Starting with the line containing "会計士協会が金融商品会計実... (159, 2335)" and going on through the line containing "解説一覧 (141, 108)", return the lines of the data below exactly, and only those.

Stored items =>
------

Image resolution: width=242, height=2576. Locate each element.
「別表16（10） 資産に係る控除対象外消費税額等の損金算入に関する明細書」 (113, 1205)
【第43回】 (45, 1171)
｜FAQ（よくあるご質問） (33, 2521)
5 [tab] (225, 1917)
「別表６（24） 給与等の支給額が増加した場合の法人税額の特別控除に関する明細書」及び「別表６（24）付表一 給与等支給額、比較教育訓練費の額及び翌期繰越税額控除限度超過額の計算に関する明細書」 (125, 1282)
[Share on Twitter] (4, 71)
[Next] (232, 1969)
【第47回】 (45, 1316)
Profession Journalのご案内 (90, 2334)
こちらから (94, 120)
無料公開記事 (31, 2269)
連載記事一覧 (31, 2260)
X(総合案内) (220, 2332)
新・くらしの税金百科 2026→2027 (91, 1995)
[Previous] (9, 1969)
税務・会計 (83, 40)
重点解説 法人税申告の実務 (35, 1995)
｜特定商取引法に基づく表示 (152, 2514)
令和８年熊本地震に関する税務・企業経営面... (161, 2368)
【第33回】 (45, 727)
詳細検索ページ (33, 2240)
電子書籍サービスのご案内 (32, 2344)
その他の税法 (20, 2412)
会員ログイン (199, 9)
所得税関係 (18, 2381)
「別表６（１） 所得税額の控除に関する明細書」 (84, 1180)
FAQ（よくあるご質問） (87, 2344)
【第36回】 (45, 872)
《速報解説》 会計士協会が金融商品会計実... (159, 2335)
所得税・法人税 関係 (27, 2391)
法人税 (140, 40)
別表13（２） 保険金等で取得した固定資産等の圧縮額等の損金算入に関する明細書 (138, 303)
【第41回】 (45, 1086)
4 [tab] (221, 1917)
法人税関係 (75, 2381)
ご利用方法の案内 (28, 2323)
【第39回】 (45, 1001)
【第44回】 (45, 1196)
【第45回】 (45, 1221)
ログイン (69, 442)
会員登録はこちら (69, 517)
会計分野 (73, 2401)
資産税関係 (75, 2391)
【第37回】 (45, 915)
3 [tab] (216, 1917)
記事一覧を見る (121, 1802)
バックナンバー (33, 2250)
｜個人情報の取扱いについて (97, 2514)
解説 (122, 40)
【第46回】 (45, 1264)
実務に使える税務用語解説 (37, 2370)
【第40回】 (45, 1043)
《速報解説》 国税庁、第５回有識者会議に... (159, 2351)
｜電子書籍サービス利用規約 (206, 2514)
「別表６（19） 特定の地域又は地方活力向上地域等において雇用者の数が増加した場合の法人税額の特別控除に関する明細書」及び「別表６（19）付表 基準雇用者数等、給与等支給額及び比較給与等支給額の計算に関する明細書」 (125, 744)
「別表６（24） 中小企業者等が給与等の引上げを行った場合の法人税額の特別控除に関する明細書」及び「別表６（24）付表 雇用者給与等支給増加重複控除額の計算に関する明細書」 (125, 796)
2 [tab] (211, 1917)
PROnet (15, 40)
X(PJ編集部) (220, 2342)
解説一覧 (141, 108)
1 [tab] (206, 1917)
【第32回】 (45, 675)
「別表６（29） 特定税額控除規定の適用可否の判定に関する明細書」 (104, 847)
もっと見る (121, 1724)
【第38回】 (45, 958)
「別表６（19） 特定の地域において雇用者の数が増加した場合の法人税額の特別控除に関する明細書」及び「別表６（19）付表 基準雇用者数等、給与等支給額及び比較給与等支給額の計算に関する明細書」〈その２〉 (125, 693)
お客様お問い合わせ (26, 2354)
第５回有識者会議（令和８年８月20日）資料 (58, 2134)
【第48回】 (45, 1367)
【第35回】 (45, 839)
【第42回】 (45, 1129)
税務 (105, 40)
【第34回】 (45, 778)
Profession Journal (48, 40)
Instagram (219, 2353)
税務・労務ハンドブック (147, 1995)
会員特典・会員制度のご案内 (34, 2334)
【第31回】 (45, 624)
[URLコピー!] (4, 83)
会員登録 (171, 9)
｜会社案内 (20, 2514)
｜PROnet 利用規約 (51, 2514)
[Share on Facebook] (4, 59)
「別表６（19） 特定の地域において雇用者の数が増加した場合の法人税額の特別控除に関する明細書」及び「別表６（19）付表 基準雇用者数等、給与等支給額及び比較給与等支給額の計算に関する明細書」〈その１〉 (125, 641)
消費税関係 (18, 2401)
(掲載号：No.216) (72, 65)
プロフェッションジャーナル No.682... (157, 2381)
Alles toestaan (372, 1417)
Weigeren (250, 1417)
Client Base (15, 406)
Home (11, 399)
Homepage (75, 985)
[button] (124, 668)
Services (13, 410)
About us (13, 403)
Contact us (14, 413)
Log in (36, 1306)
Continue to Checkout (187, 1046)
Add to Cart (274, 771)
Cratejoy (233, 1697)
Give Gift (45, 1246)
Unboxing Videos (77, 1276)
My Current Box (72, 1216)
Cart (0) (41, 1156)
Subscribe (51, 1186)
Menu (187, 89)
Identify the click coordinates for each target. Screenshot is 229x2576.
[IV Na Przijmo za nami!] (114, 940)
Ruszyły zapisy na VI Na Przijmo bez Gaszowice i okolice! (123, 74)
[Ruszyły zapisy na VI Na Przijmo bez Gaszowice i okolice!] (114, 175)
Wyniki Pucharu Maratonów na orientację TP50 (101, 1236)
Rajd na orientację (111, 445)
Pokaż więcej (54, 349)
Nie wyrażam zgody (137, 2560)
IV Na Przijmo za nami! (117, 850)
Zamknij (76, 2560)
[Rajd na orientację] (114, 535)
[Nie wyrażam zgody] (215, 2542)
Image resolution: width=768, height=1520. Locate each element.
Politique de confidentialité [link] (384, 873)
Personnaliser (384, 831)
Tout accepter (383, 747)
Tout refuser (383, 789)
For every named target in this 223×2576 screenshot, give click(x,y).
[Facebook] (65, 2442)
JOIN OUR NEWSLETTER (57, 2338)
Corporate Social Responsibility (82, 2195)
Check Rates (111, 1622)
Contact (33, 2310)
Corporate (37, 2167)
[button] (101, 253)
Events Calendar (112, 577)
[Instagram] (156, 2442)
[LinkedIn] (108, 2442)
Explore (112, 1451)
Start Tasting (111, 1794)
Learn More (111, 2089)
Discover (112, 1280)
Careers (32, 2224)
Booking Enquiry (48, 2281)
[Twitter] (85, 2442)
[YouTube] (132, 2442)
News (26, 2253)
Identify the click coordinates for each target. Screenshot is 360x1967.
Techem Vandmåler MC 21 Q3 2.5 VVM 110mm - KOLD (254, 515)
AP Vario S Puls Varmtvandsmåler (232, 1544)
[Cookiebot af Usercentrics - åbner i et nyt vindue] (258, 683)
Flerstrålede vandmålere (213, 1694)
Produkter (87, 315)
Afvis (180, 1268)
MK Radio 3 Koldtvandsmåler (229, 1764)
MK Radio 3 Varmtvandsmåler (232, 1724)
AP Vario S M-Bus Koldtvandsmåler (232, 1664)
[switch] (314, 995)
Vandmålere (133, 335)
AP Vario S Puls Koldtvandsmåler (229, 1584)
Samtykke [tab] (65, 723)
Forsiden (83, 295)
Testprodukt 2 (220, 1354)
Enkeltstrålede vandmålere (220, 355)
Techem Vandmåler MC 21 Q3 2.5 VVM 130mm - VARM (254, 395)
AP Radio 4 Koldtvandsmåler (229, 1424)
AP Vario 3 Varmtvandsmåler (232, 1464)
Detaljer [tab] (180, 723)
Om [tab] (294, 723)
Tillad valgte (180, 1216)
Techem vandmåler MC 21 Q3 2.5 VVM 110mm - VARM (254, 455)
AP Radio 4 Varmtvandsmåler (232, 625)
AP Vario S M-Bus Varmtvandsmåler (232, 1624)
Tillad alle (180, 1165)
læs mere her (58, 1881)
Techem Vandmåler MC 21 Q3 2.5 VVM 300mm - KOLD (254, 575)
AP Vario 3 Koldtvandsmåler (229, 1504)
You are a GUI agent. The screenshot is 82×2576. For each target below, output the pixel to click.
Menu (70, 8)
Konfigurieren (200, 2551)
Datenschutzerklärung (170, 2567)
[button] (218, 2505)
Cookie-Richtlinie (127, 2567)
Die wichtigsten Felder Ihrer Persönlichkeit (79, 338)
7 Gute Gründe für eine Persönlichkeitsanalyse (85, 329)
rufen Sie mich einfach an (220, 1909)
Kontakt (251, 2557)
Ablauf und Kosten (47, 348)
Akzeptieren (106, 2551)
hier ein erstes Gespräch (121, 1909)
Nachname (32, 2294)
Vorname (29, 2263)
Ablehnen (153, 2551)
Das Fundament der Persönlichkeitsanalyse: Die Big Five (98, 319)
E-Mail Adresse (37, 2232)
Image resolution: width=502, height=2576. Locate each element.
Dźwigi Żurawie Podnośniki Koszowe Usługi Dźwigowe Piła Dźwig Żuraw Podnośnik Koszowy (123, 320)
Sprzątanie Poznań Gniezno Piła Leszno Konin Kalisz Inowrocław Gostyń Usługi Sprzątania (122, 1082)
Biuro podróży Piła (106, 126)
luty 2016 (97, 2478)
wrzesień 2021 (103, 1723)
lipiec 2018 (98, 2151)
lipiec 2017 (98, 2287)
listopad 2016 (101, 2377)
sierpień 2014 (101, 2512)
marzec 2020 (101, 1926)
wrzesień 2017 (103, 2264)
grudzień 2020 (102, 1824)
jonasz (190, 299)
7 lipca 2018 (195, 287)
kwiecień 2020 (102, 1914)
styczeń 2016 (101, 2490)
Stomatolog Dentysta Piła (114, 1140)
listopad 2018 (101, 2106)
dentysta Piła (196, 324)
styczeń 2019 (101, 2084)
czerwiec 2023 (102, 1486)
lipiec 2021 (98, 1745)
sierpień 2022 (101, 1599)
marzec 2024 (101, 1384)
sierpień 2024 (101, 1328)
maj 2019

------

ANSWER TO THE EXERCISE =>
《速報解説》 会計士協会が金融商品会計実... (159, 2335)
所得税・法人税 関係 (27, 2391)
法人税 (140, 40)
別表13（２） 保険金等で取得した固定資産等の圧縮額等の損金算入に関する明細書 (138, 303)
【第41回】 (45, 1086)
4 [tab] (221, 1917)
法人税関係 (75, 2381)
ご利用方法の案内 (28, 2323)
【第39回】 (45, 1001)
【第44回】 (45, 1196)
【第45回】 (45, 1221)
ログイン (69, 442)
会員登録はこちら (69, 517)
会計分野 (73, 2401)
資産税関係 (75, 2391)
【第37回】 (45, 915)
3 [tab] (216, 1917)
記事一覧を見る (121, 1802)
バックナンバー (33, 2250)
｜個人情報の取扱いについて (97, 2514)
解説 (122, 40)
【第46回】 (45, 1264)
実務に使える税務用語解説 (37, 2370)
【第40回】 (45, 1043)
《速報解説》 国税庁、第５回有識者会議に... (159, 2351)
｜電子書籍サービス利用規約 (206, 2514)
「別表６（19） 特定の地域又は地方活力向上地域等において雇用者の数が増加した場合の法人税額の特別控除に関する明細書」及び「別表６（19）付表 基準雇用者数等、給与等支給額及び比較給与等支給額の計算に関する明細書」 (125, 744)
「別表６（24） 中小企業者等が給与等の引上げを行った場合の法人税額の特別控除に関する明細書」及び「別表６（24）付表 雇用者給与等支給増加重複控除額の計算に関する明細書」 (125, 796)
2 [tab] (211, 1917)
PROnet (15, 40)
X(PJ編集部) (220, 2342)
解説一覧 (141, 108)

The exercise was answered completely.